Course project for CIS490 (Cybersecurity). The end-goal is an ML model that watches performance metrics on a real device, decides whether the device has been breached, and triggers a hardware-level reset when confidence is high enough.

This repository covers the dataset side of that pipeline: we run real, public malware samples against intentionally vulnerable Linux VMs and capture labeled time-series telemetry that mirrors what the same model would see in deployment on an arbitrary target Linux device.

Note on the topology: in this project the Pi5 is the WireGuard-side collector that receives episode tarballs from one or more lab hosts — it is not the deployment target for the model. The deployment target is generic ("any constrained Linux device"). See docs/architecture.md.

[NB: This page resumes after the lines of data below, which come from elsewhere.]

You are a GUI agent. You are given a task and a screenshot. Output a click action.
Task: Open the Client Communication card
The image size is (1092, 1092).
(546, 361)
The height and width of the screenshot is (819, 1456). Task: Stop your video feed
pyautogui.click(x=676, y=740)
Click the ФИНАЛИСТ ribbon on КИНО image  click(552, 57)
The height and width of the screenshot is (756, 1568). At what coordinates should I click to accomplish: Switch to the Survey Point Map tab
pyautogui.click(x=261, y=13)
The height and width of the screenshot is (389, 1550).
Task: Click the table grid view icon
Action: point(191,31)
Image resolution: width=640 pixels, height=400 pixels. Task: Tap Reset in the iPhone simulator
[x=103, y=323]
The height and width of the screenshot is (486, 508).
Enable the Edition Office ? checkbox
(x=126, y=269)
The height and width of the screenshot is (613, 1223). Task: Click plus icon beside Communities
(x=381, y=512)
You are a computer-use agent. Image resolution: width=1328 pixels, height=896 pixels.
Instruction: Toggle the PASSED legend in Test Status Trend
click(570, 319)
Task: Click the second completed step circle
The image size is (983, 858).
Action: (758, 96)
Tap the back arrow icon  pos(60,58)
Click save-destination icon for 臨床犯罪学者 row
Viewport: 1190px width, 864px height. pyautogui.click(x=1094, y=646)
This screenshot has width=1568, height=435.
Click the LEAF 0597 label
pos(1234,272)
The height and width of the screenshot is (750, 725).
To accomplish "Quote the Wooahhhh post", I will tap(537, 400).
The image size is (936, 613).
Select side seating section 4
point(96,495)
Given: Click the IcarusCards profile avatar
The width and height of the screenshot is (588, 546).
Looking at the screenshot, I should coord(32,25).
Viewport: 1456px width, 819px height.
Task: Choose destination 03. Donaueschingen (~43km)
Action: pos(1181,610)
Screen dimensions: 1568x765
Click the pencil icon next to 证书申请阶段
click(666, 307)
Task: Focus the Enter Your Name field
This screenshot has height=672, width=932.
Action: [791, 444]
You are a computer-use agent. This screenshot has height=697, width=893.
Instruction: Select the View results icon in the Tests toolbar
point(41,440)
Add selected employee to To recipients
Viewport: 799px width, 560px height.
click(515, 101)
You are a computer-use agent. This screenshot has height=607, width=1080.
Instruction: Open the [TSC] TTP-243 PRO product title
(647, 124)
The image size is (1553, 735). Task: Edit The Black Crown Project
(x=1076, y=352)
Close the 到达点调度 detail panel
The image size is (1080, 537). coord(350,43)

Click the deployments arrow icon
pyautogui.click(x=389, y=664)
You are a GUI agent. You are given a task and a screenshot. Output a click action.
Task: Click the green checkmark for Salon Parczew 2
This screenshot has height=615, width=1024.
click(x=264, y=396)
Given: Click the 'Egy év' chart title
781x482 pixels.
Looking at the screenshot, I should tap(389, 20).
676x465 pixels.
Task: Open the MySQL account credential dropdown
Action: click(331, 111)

The work is grounded in the trust-over-time scoring model from IEEE 9881803 and a related proprietary follow-on that pairs detection with blockchain-anchored hardware reset.

What lives where

Path What it holds
docs/architecture.md Lab topology, KVM choice, snapshot loop, deployment-mirror reasoning
docs/threat-model.md Train/serve parity rule and the oracle-vs-deployable feature split
docs/data-model.md On-disk JSONL schema, per-episode layout, phase enum
docs/transport.md Sender/receiver design — how episodes get to the central collector over WG
docs/deploy.md One-command install for the lab-host and receiver roles
docs/lab-setup.md KVM prereqs, VM build, snapshot, virtio-serial wiring
orchestrator/ State machine that drives the boot → arm → detonate → observe → revert loop
collectors/ One module per telemetry source (host /proc, QMP, perf, pcap, guest agent)
vm/ qcow2 images and snapshot scripts (binaries gitignored)
exploits/ Metasploit resource scripts for repeatable exploitation
samples/ Sample manifest (sha256-pinned). Binaries never committed.
training/ Model training code (deferred — schema first)

Quick orientation

  1. Why VMs? We need a clean snapshot/revert loop and we need to run real malware without burning hardware. KVM gives us both at near-native speed.
  2. Why is the network isolated? A host-only bridge keeps malware off the internet and off the WG overlay. The Pi5 gateway is the lab-side observer, playing the same role it would play in a deployed setting.
  3. Why JSONL and not a database (yet)? Schema-last: collect first, decide storage shape after we see what's actually useful. JSONL is crash-safe, append-only, and reshapes trivially into Postgres/Timescale/Parquet later.
  4. Why two models? One trained on features that exist on a real Pi (deployable), one trained on host-side QEMU-only features (oracle). The accuracy gap measures how much detection power a privileged rootkit can take from the deployed model. See docs/threat-model.md.

Status

Project bootstrap. Skeleton, documentation, and design decisions in place; collection and orchestration code in progress.